I admit that I picked this proverb to start tonight with some trepidation.  After all, much has been said about humor as a coping skill, and how so much comedy and so called "light entertainment" comes from a place of darkness and pain.  You don't have to look very far for comedians and performers who light up a stage, command an audience and enthrall even the most hardened cynic, only to return to a dank motel room or cold home to brood and mutter despondently into a highball.  I decided that I didn't want to write about comedians or actors that I know of and respect and admire. 
 
Instead, I decided to write about my mother. 
 
Since my brother-in-law died of cancer last year, my mother has lived in the shadows.  Well, existed.  To say that she has lived wouldn't quite be so accurate.  She has been seen at work, and at birthdays and dinners and such.  She has been seen.  Seen.  Not heard.  This has been sort of the story of her life.  My mother, before she lived in the shadows since my brother-in-law's death, has lived in the shadow of my father for just about thirty-nine years.  His shadow is enormous.  He is larger than life, Israeli, effusive, profane, impulsive, uprorarious, gregarious and hairy.  My mother is none of those things.  Maybe she was once, (not hairy) but I doubt it.  She's said as much.
 
"I used to pretend that my name was 'Cynthia' and I told my teacher on the first day of elementary school that that was my name, and she'd call on me and I'd never answer." 
 
When old friends from school see me and we catch up, the question I'm invariably asked is, "How's your dad?" as if my mother had died when I was a child, or perhaps she never existed anyway.  And I get it-- he's memorable.  He makes sure you remember him.  He doesn't exactly slide beneath the radar.  She's the stealth bomber.
 
Back in college, I wrote a short play about me and my parents, and, at the urging of the chair of the theatre department, it became a trilogy.  After reading the first play, his big complaint was, "You know there's a lot of your father in this play-- and he's a great character-- but I think the real gem here is your mom.  There's a real quiet intensity to her, and a dry wit, that I'd like to hear more from."  So the last play was just me and her, talking in the kitchen.  And it was good.  I might not think that anymore if I went back and read it, but I remember it being good, and that's the way I like to remember it.
 
Those nights in the kitchen, waiting for my father to get home, "at 6:37", were good, too.
 
I've never known my mother not grieving.  She lost her mom to lymphoma when she was maybe nineteen or twenty.
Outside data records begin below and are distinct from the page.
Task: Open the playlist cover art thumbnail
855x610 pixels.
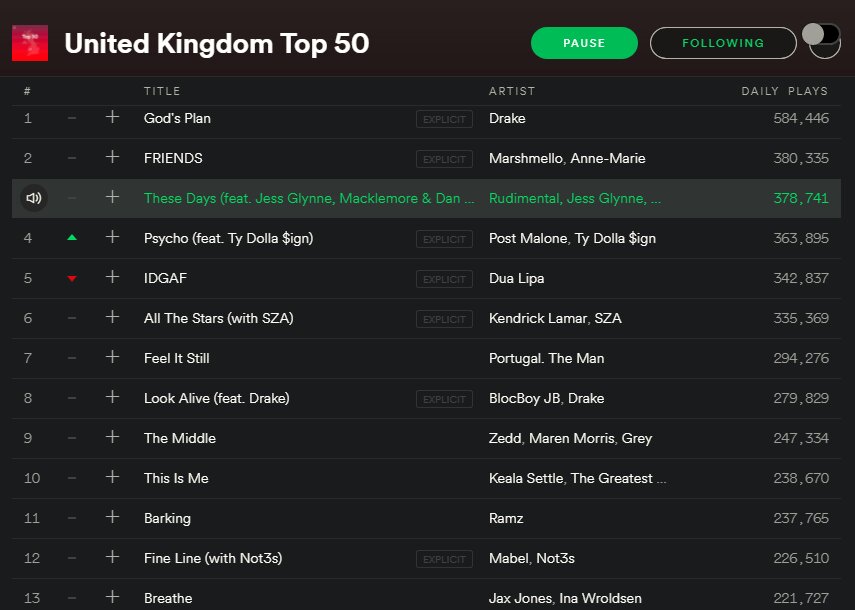Action: click(x=30, y=42)
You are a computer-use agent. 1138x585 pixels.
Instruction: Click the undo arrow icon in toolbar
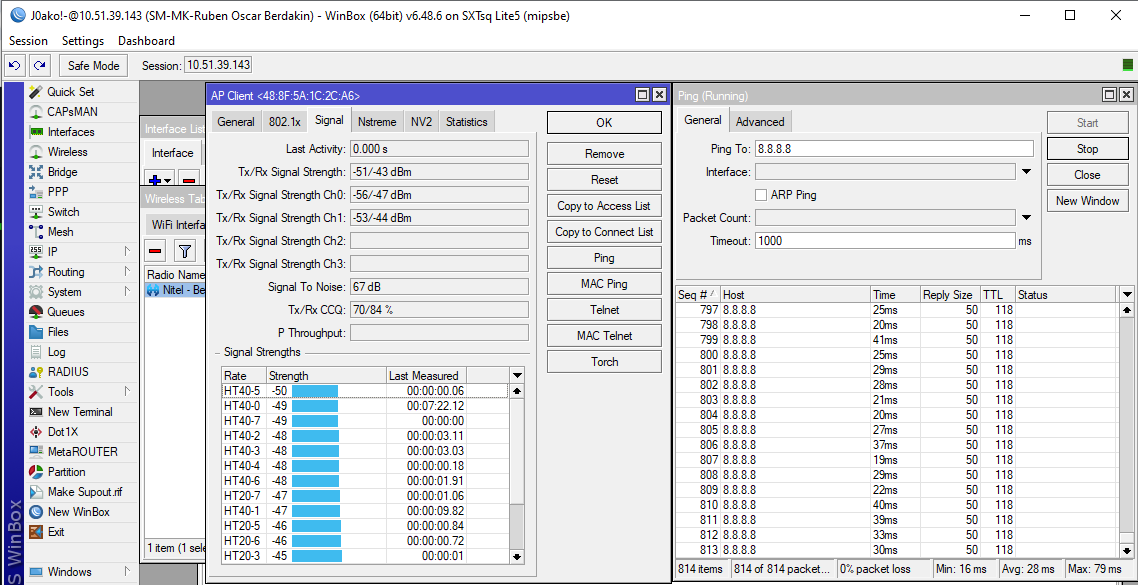15,65
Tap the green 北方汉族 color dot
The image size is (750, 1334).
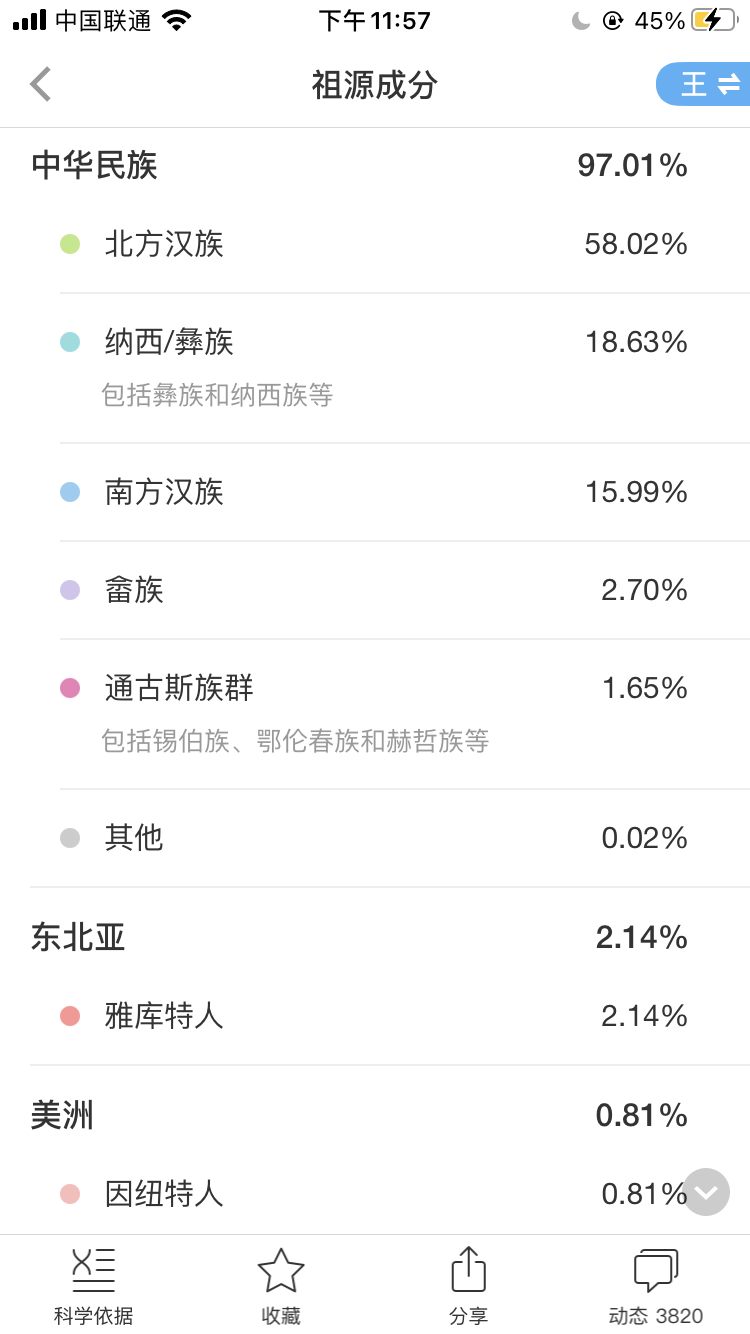pos(70,244)
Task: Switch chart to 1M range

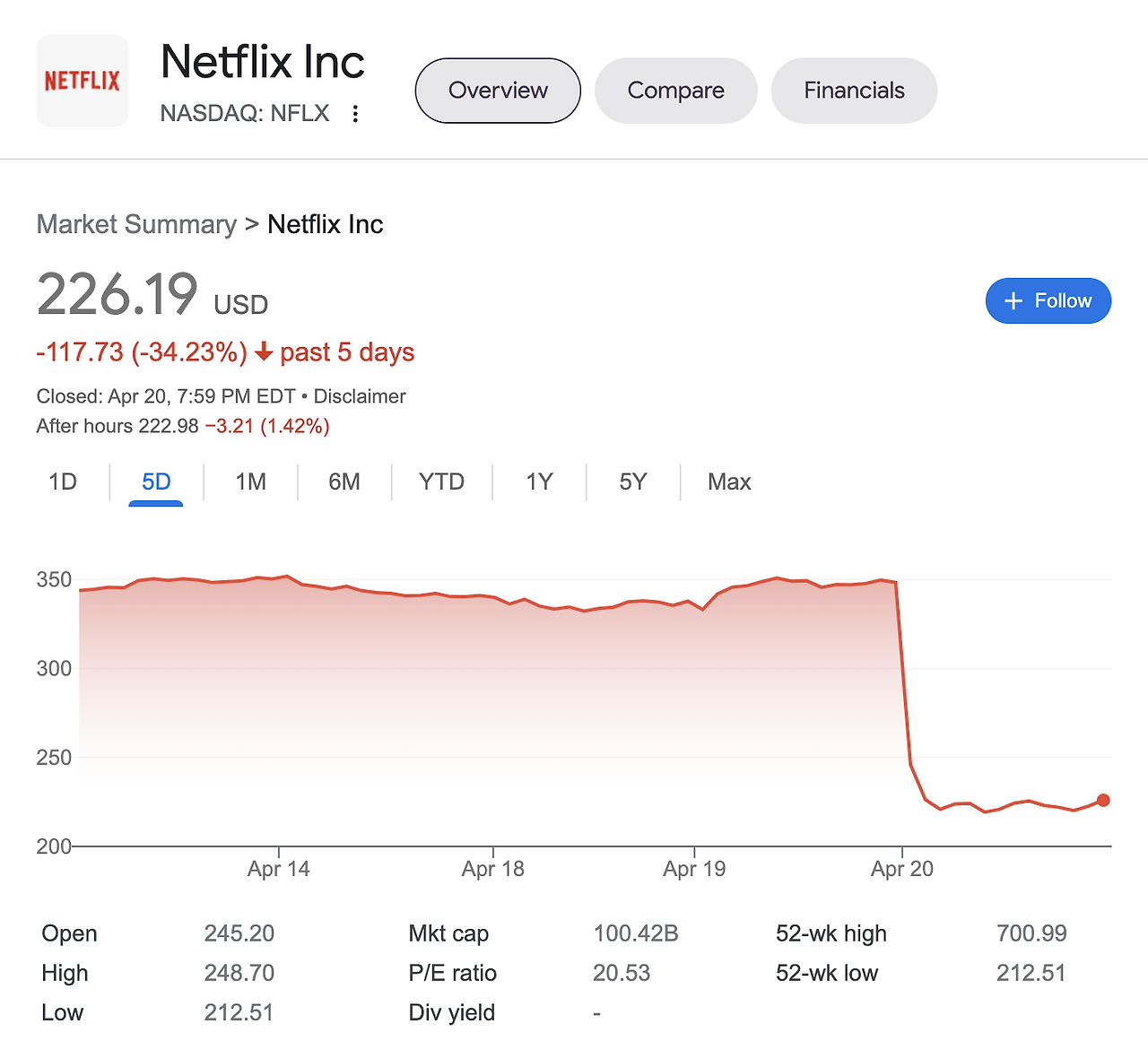Action: click(x=250, y=482)
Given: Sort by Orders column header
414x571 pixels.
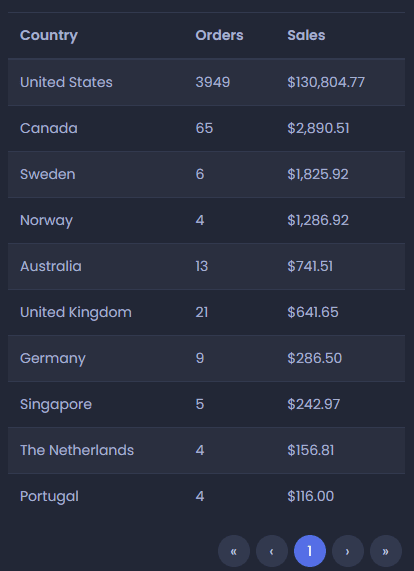Looking at the screenshot, I should pyautogui.click(x=219, y=35).
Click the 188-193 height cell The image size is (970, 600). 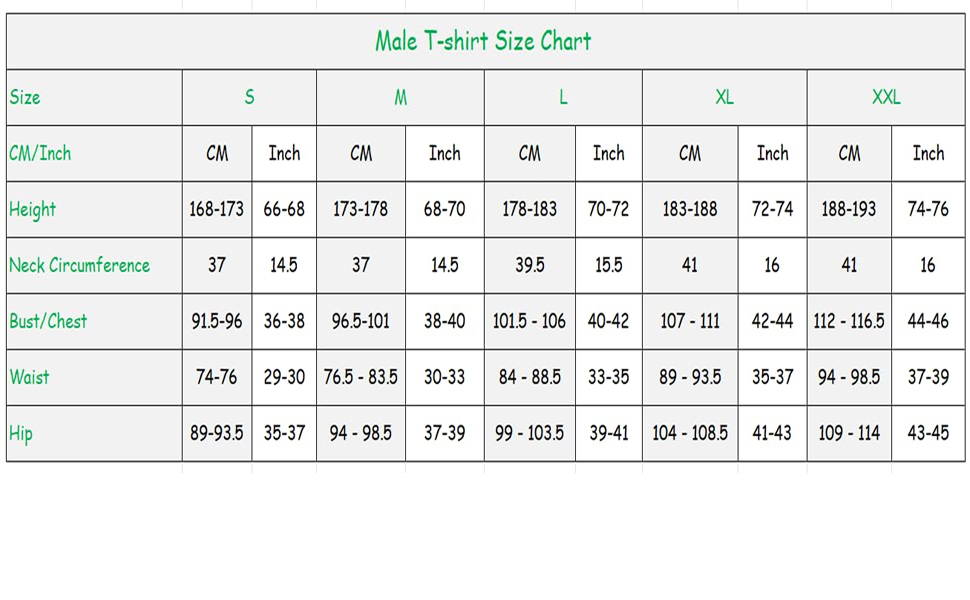click(849, 209)
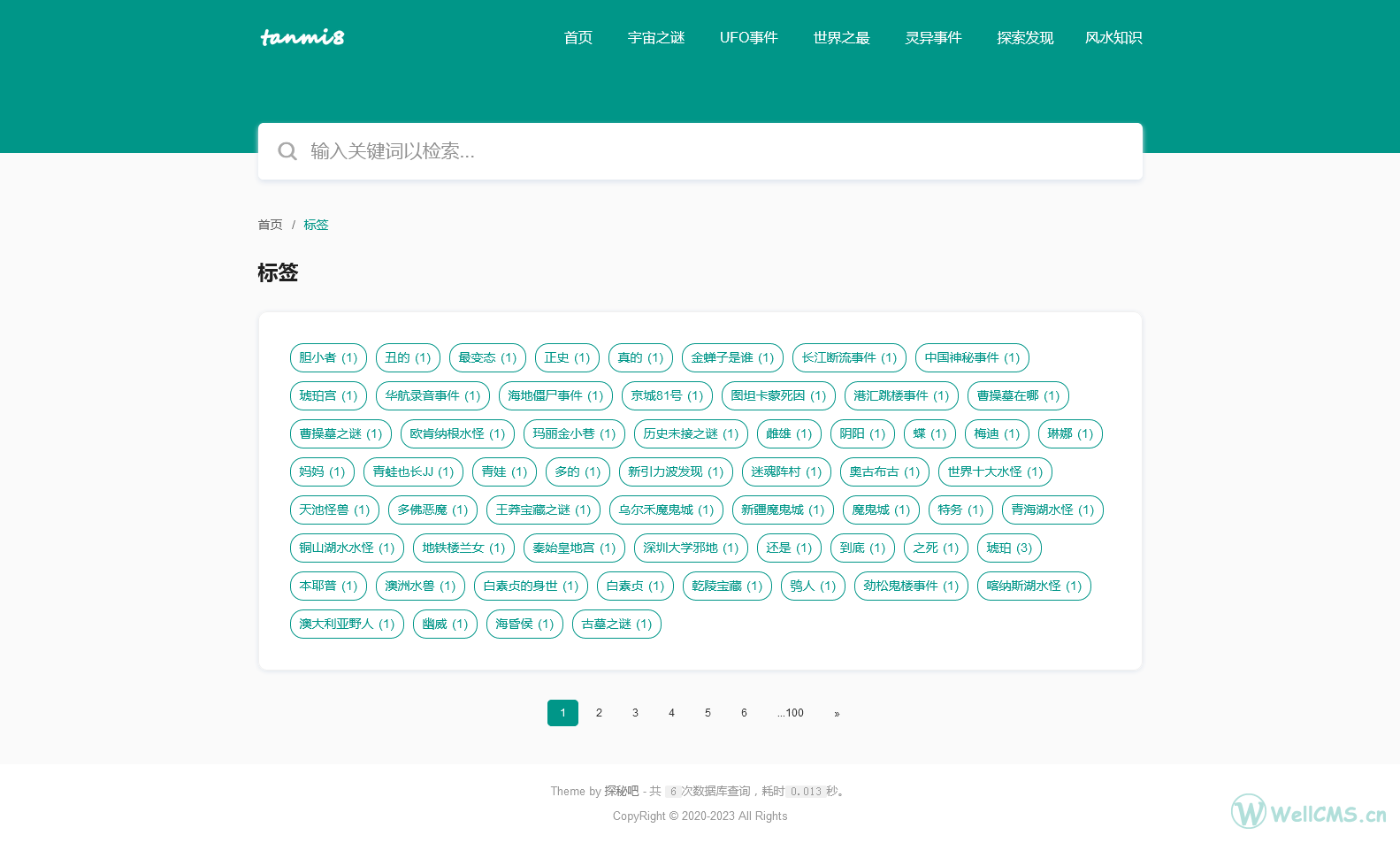
Task: Click the search magnifier icon
Action: 287,151
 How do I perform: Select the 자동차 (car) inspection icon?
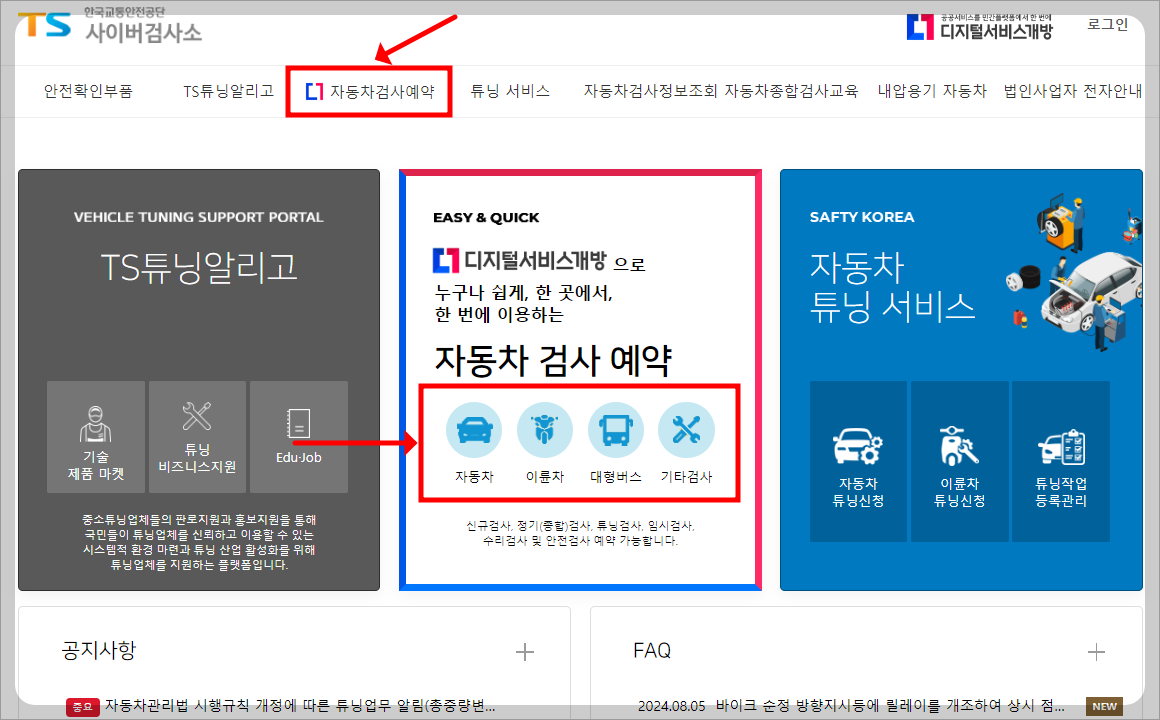pyautogui.click(x=473, y=428)
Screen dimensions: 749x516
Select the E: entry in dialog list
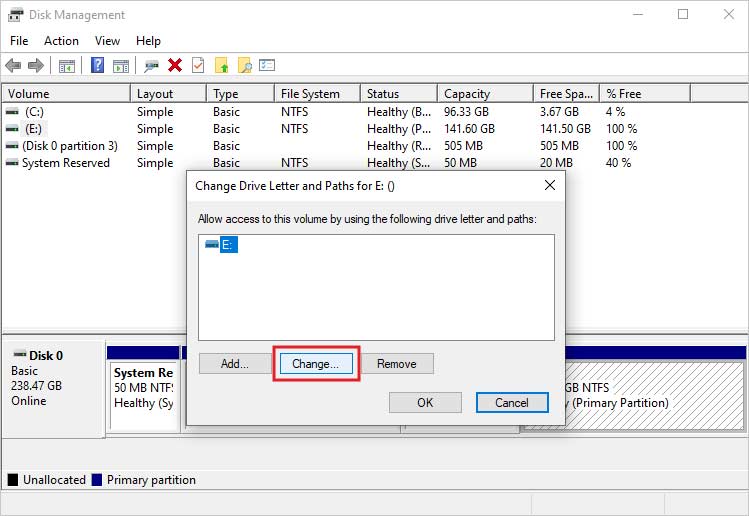(x=228, y=246)
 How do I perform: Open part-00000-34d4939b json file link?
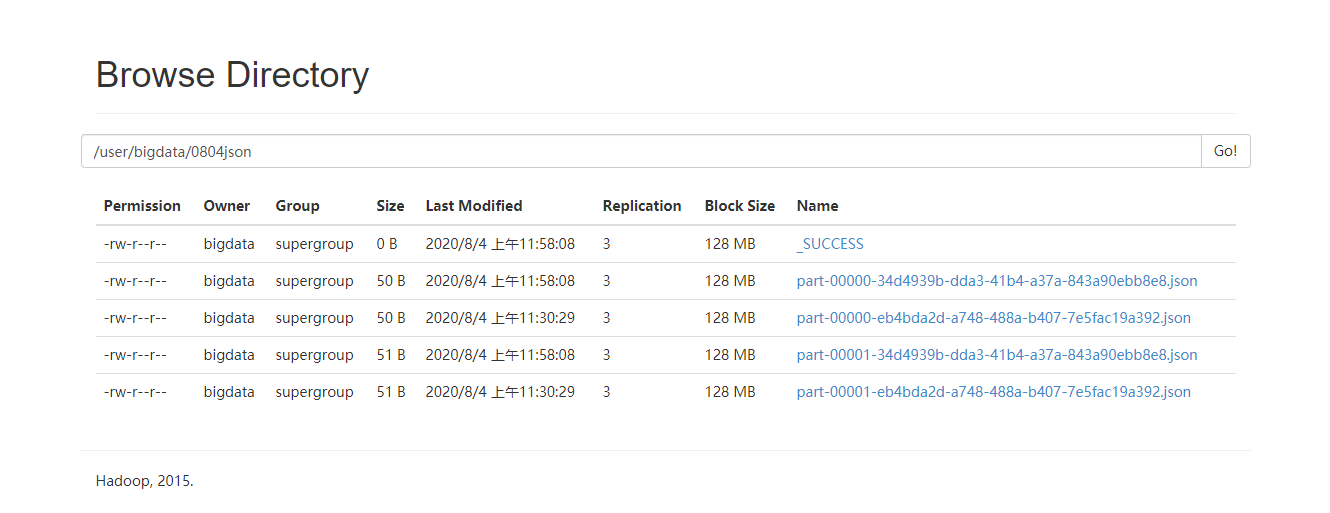tap(997, 281)
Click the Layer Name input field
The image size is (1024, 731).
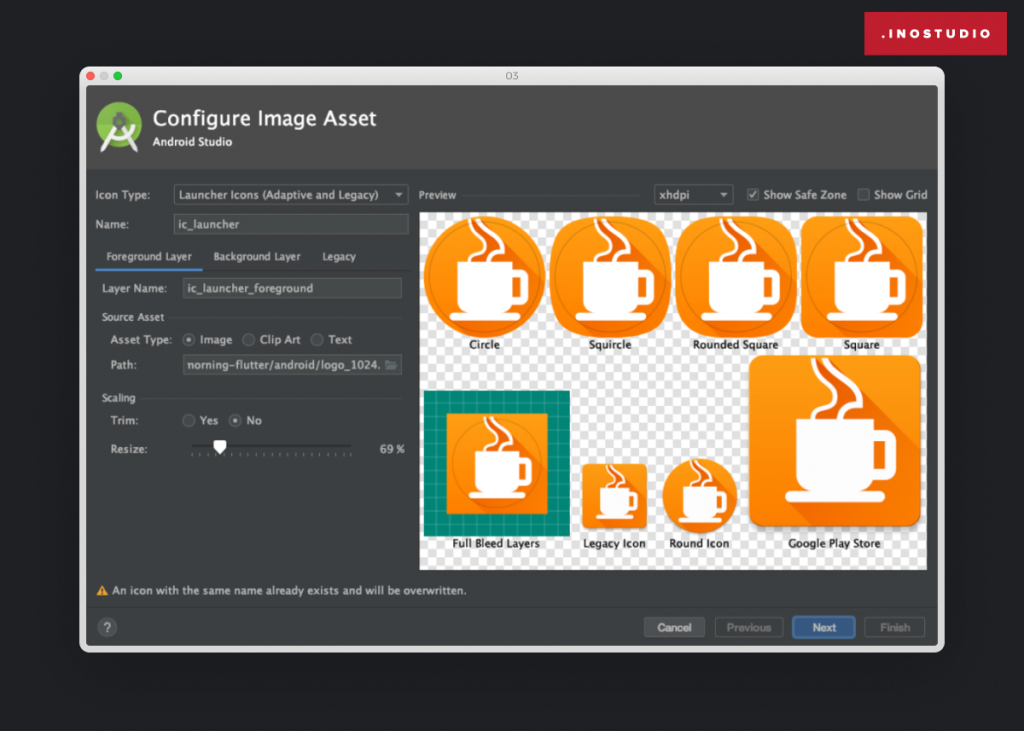(x=292, y=288)
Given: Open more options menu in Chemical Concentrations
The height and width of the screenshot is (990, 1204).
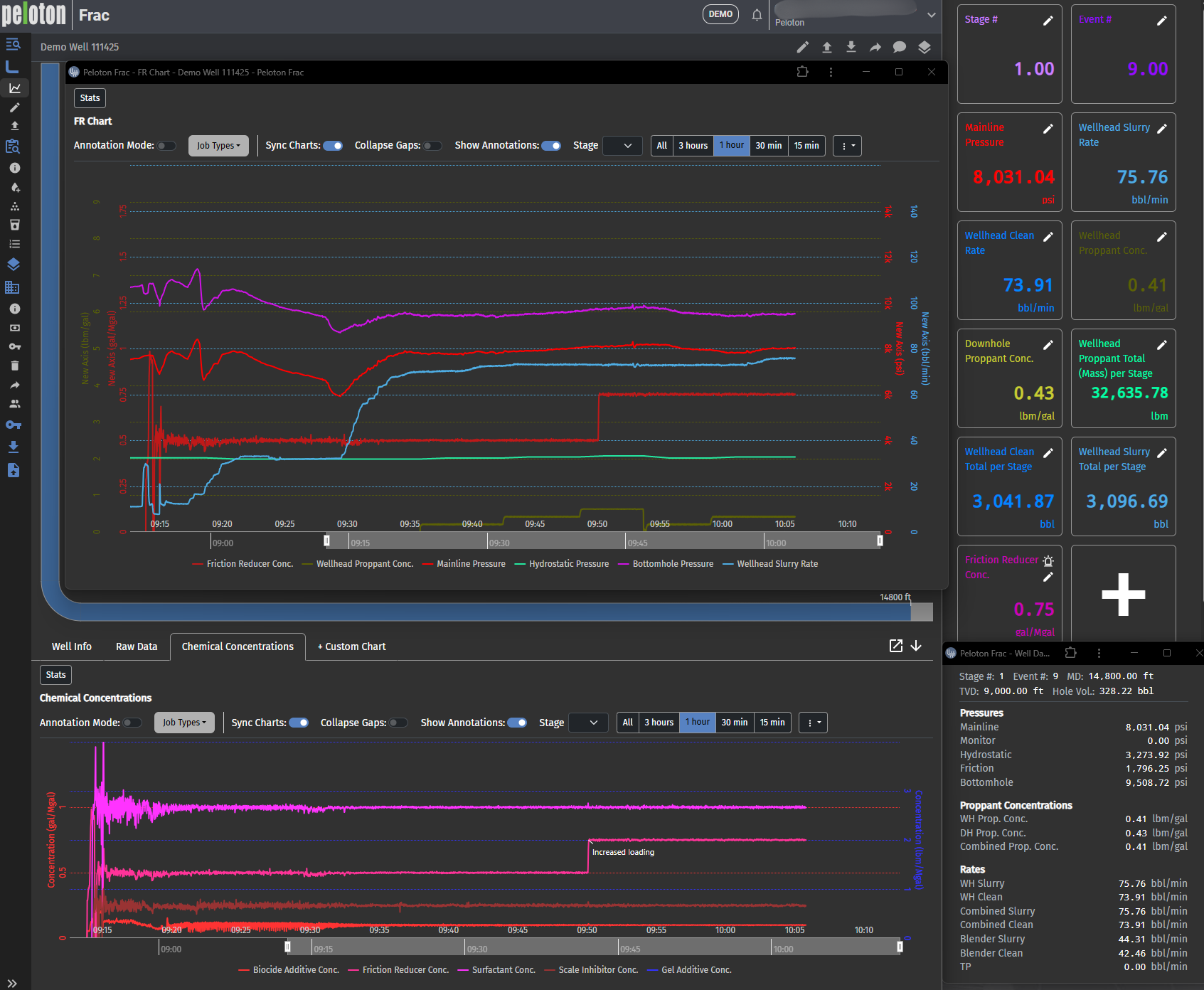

You're never not grieving after that.  My mother's humor is as dry and wry as the coarse desert my father comes from, and her jokes are tinged with the smell of death.  She's always told me, during my anxious, crisis moments, that everything will be alright "in the end" and she gives a smile, because she knows that I know that she knows she's talking about when we die, and that she's really saying that nothing will be alright, because how can it be?  How can things be alright?  I love how, when my son falls and bonks his head, I scoop him up and tuck him close to me and say, "It's alright-- everything's alright," and if that poor schlep could talk in sentences he'd say, "What are you, fucking dumb?  Of course everything isn't alright, my fucking head is pounding and it happened because you're a negligent asshole."
 
One day last month, I was taking the babies out in the stroller, and this spindly old bat stopped me on the sidewalk and engaged in some polite banter, which I hate. 
 
I know your mother from the libary, she says. 
 
Wonderful, I say.
 
Your babies are thus and so, she says.
 
Yes, thank you, I say, they are.
 
Your mother's starting to come back, she says.
 
Who the fuck are you to say something like that to me, you don't even know me, or her, I want to say.
 
Is she, I say.
 
She is, she says, she's really very funny, your mother.
 
She is, I say.
 
She says, did you know that about your mother?
 
I want to rip out all of your veins and make a spider web out of them, I want to say.
 
Yes, I say, I do.  I know that.
 
I can only make my mother laugh when I'm being bad.  That's the kind of humor I learned from her.  Pushing the envelope, being slightly uncomfortable, surprising, desperate and true.  I don't know what she finds funny in movies and television, but that's what she laughs at in person.  When I make my mother laugh, and it's never very hard for for very long, I feel powerful.  Like the playwright I thought I could be in college.  Like the man I pretend to be when I fix some dumb thing in our falling down around our ankles house.  Like the father of twins who changes diapers and feeds and calms and plays.  Like the man who's going to be alright in the end.